■ MATERIAL SUPPLIED:
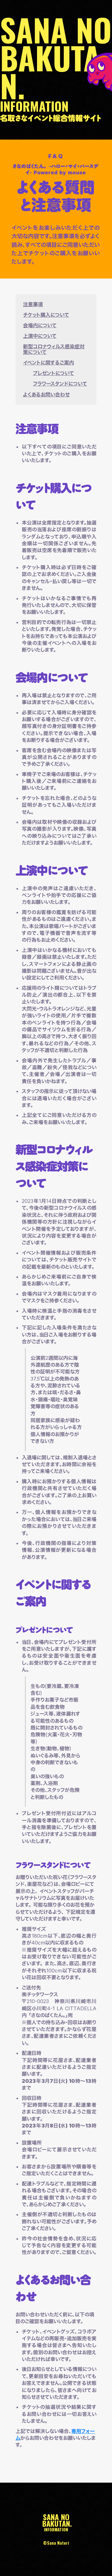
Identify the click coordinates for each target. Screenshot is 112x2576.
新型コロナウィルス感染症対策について (54, 349)
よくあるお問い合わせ (46, 394)
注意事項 (33, 304)
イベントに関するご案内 (48, 362)
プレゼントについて (53, 373)
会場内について (40, 325)
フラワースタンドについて (60, 384)
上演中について (40, 336)
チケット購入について (46, 315)
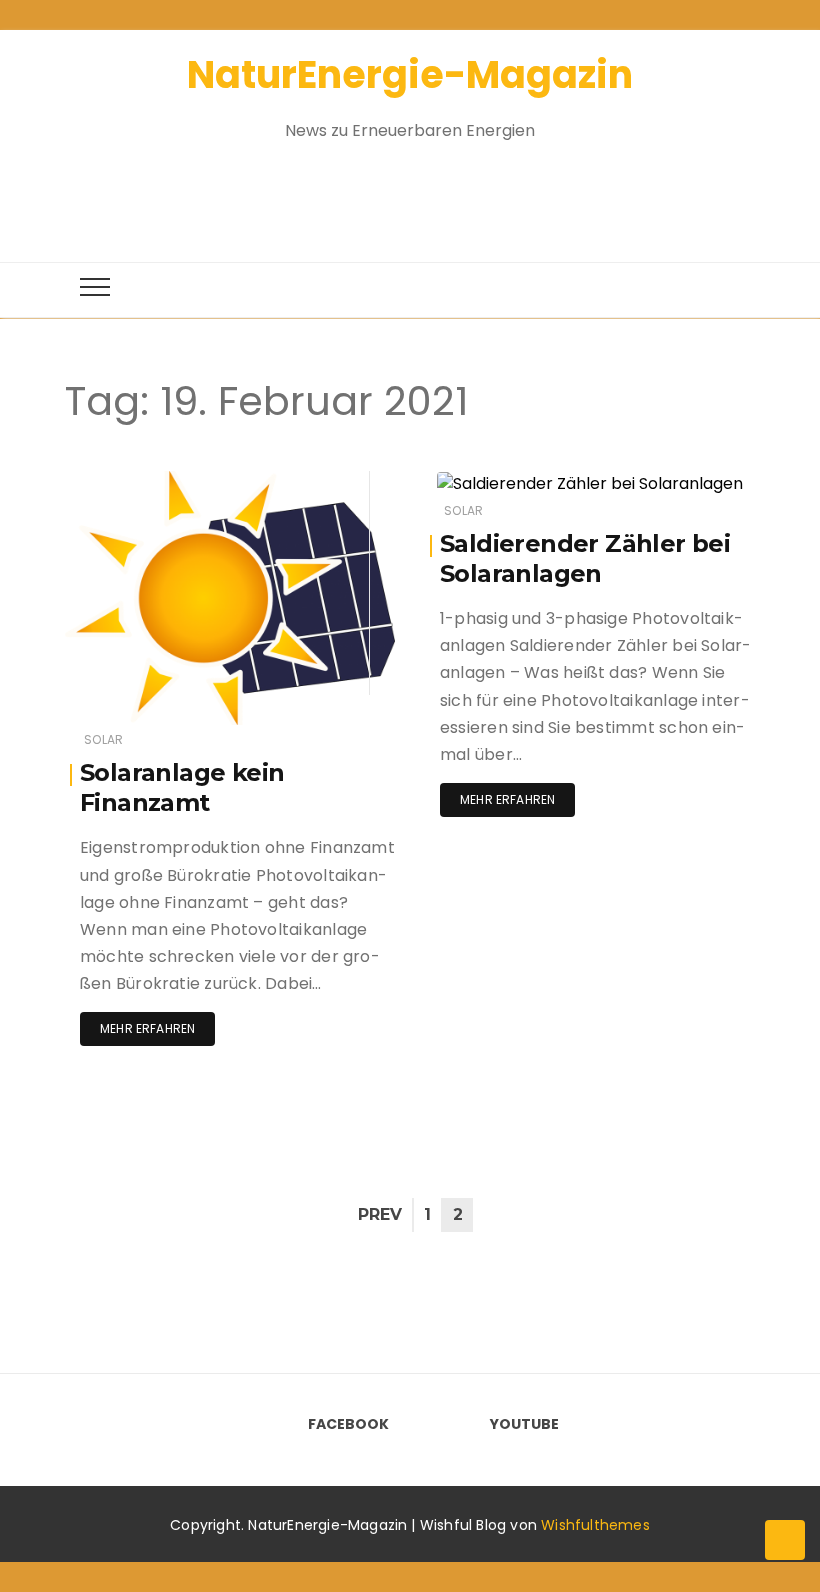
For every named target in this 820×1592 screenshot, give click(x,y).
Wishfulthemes (595, 1525)
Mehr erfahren (147, 1028)
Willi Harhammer (176, 482)
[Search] (392, 190)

■ TASK DETAILS:
Pull each line holding "target" out of the listing.

■ TASK SOLUTION:
Identify the click coordinates for each target. Screenshot is 112x2576.
For every named target in this 820×1592 screenshot, give click(x,y).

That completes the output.